The Deputy Head of the National Bank of Ukraine (NBU), Dmytro Sologub, has denied that the country is in threat of default in the event of termination of cooperation with the IMF, RBC-Ukraine reports.
According to Sologub, the country's reserves are enough to pay off debt obligations, and rumors of default and restructuring of the national debt are no more than speculation.
"If you look at the reserves of the National Bank and compare them with the forthcoming payments, purely mathematically they are sufficient. Talk about default and restructuring is more speculation than a realistic scenario," Sologub said.
He once again made assurances that Ukraine has every opportunity to get through this external payment cycle painlessly, even without the Fund’s programme; however, if that were to be the case, the risks to the country's economy would increase.
"We are considering alternative scenarios, [and] they are diverse. If the IMF program does not resume until July, it does not mean that everything would turn bad the next day. We see that the economy has an underlying strength, [and] we see improvement in the terms of foreign trade. Rather, we are talking about the deterioration of medium-term prospects and an increase in the economy’s sensitivity to sudden shocks, not imminent problems expected tomorrow," the official explained.

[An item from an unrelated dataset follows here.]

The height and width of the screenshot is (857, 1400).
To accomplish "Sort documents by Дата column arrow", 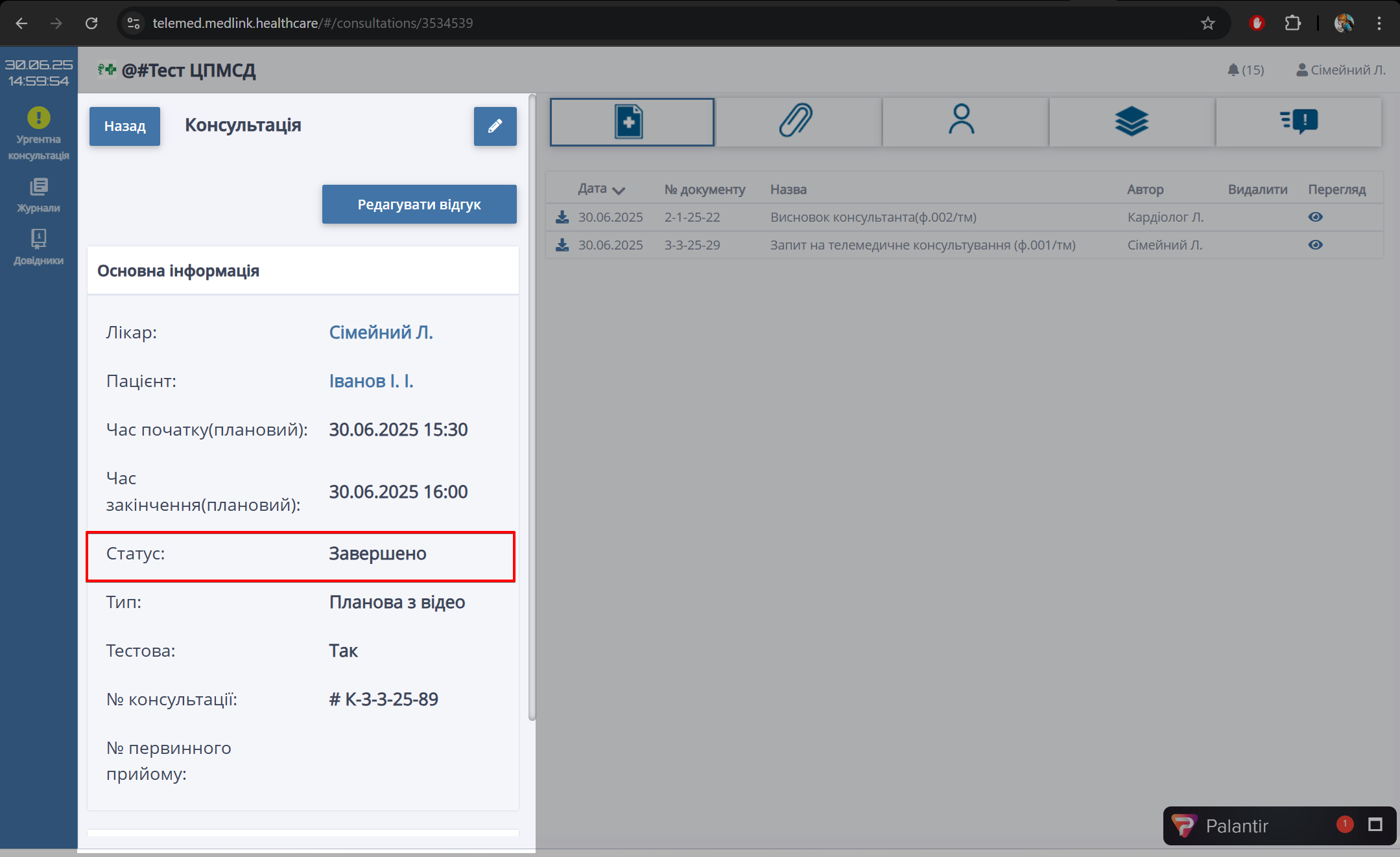I will tap(618, 190).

In response to a question asking if he is aware of instances during which the country would restructure its debt to the IMF, Sologub responded that there are a number of countries that have not paid at all, or simply broke off relations with the IMF. He cited Zimbabwe as an example, as well as Argentina in 2001. But in Ukraine, assured Sologub, the question is not worth mentioning at the moment.
The media earlier reported that the IMF allegedly warned Ukrainian authorities about a possible disruption of the upcoming tranche. It was alleged that the Fund was dissatisfied with the decisions of the Ukrainian government regarding the powers of the Ministry of Finance.
Ukraine stands to pay $7.4 billion on foreign currency debts in 2018. At the same time, the NBU does not expect a reduction in international reserves.